According to the data in the report, rates of colorectal cancer have been increasing in adults aged 2039 years since the mid-1980s and in those aged 4054 years since the mid-1990s. With "one in five new cases" now occurring in people in their early 50s or younger, we have to address the shifting patient population.
Fighting Cancer With the Help of Star Wars
Having a positive mindset is vital to surviving cancer, studies have shown.
Dr. Sid Ganguly, Deputy Director of Hematologic Malignancies and Cellular Therapeutics at the University of Kansas Medical Center, previously told SurvivorNet, "You have to have the eye of the tiger to go through this grueling process that is necessary these days to get rid of these virulent and aggressive cancers." The “eye of the tiger” refers to an intense focus on one’s goal and a determination to survive the cancer.
Singleton, who was running out of options, was accepted into a clinical trial for the immunotherapy drug Keytruda (generic name pembrolizumab) in the treatment of colon cancer (It is now an FDA-approved treatment option). Even though this was good news, the trial was grueling. He spent 14 months surviving only on TPN (total parenteral nutrition) infusions, a method of feeding someone by using a tube to bypass their gastrointestinal tract. The TPN was keeping him alive, but it was very challenging and demoralizing, he said. It was important, he says, to find an escape from the pain and exhaustion.
Singleton kept his spirits up during those difficult days by watching a lot of TV and films.
"Any fantasy or movie was escape," he says, "but Star Wars was special."

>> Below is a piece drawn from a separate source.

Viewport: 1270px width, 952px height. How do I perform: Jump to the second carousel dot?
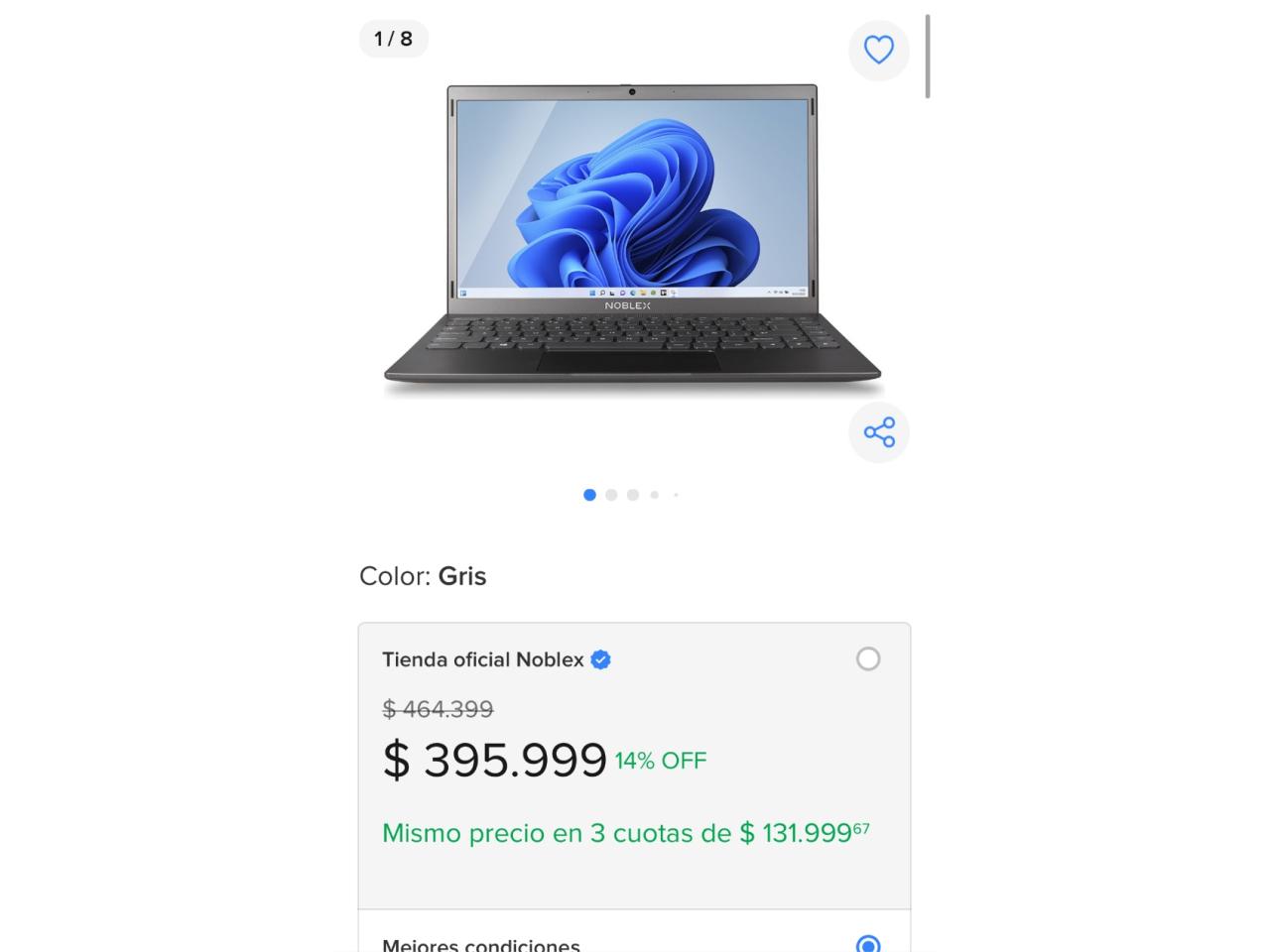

The Star Wars franchise, featuring interplanetary wars and battles, has been a worldwide phenomenon for decades, but it was especially significant to Singleton.
"It allowed me to leave this world and go into that universe. I have always been a fan, but not a huge one until I was at the depths of my depression, and it saved me."

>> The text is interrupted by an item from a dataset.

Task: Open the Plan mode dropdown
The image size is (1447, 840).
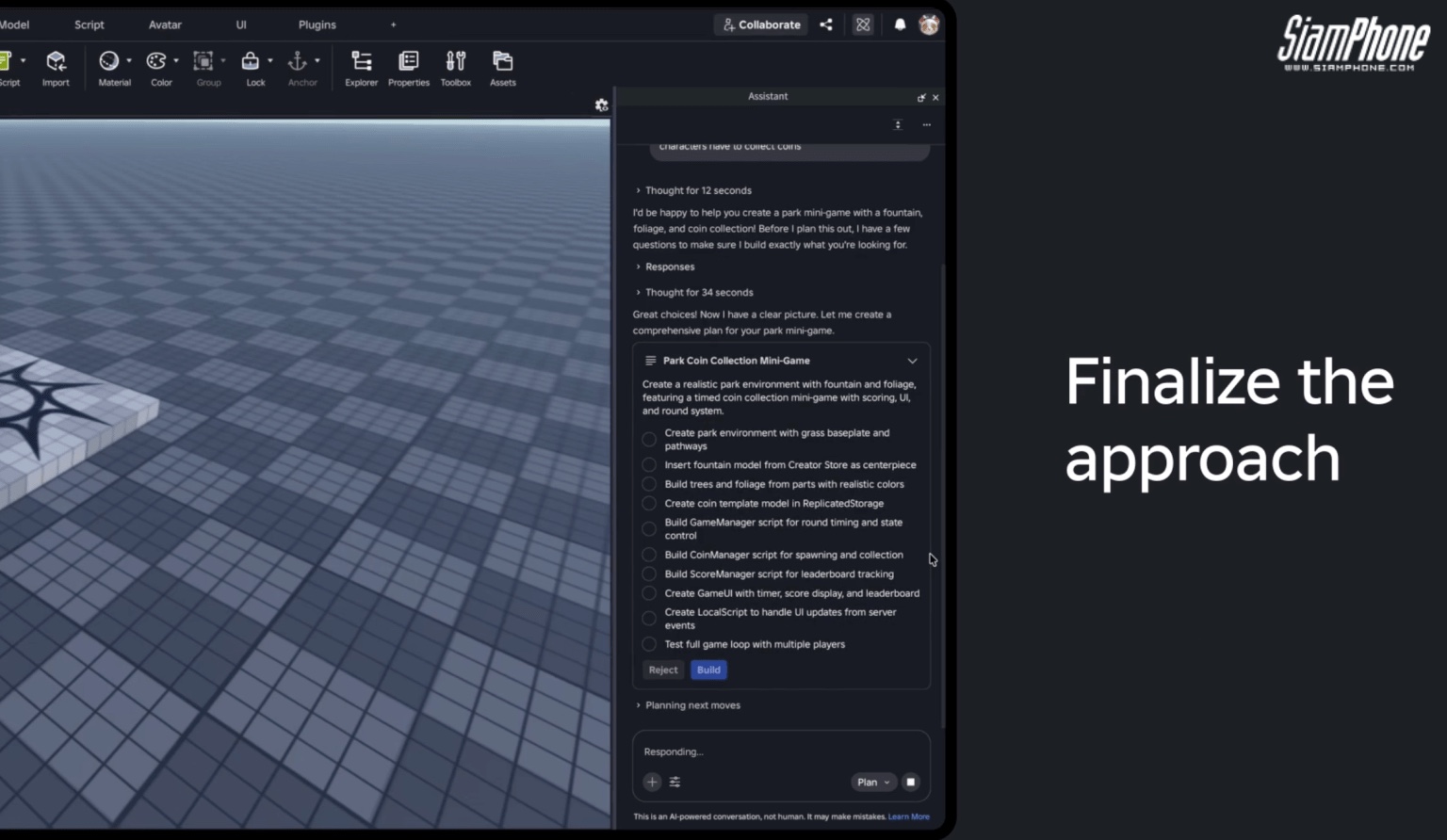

Turning the Cancer Into Your Passion
The clinical trial worked, and Singleton recovered though he still has cancer. A short time later, he began his advocacy work in the hopes of connecting with other people. He joined a Facebook group that was part of the Man Up to Cancer initiative.
Several of its members encouraged him to tell his story. They helped Singleton to see that "my story mattered, and I could help people because of the hell that I’ve been through and continue to go through." Since then, Singleton has joined other efforts, including serving as an ambassador for the Colon Club.

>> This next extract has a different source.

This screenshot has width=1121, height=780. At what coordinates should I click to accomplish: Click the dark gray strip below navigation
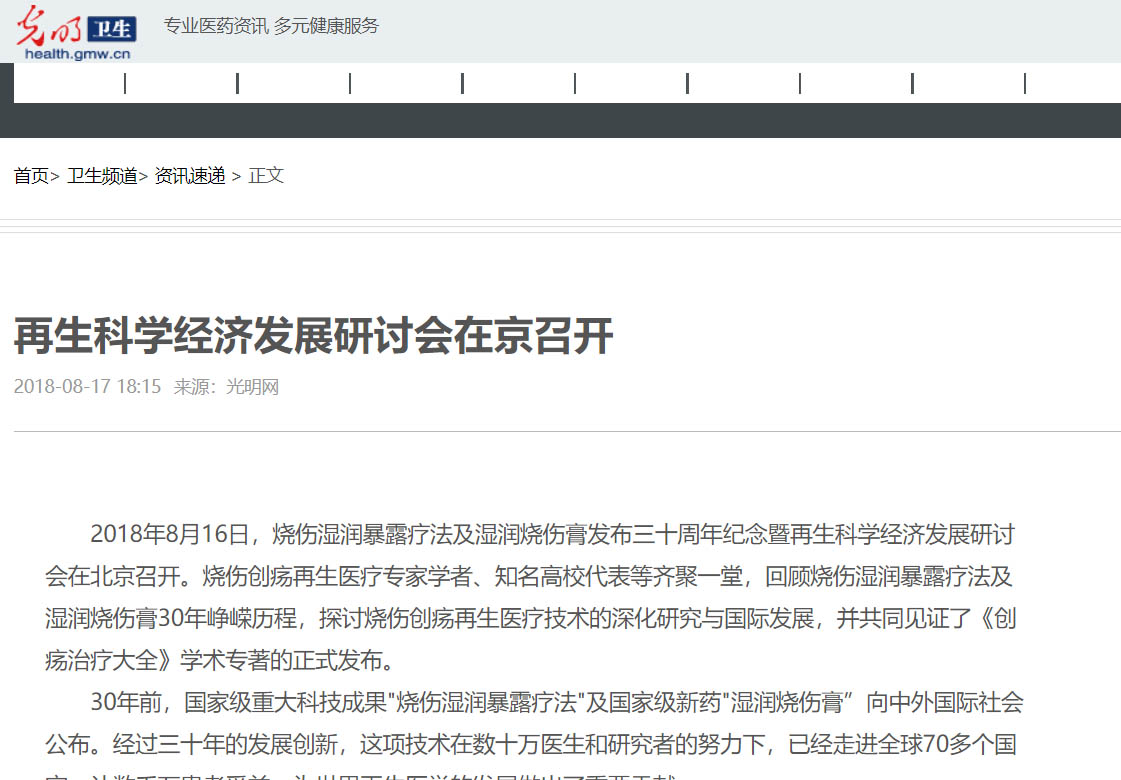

He has a talent for articulating on podcasts, in interviews, and in meetings with doctors and pharmaceutical companies exactly what colon cancer patients endure.
"I get to travel and talk to people and share my story," he told SurvivorNet, "and it really gives me a sense of purpose."
His story is quite compelling, and he is able to express to others what it's like to handle the physical, emotional, and mental effects of so many years of treatment.
"This makes me feel like I’m still doing something with my life," says Singleton, who is not yet back to his regular job. “And most importantly, that I'm helping others go through the worst and hardest time and experience in their life."
Fighting Your Own Battle
He offers sound advice for others who are battling the disease.
“Find people who understand, who you can be real and open and honest with, who get it,” he stresses. “It could be a group or organization or just another cancer patient, in person or online. Just don’t isolate, because that brings in the depression and that can affect your physical healing.”
Another tip that helped him tremendously: “Find something you love and let it be in an escape from all the anxiety and pressure of cancer. Mine was Star Wars. It could be books, puzzles, hiking, walking, anything.”
He adds, “As long as you can escape life with cancer for a couple minutes a day.”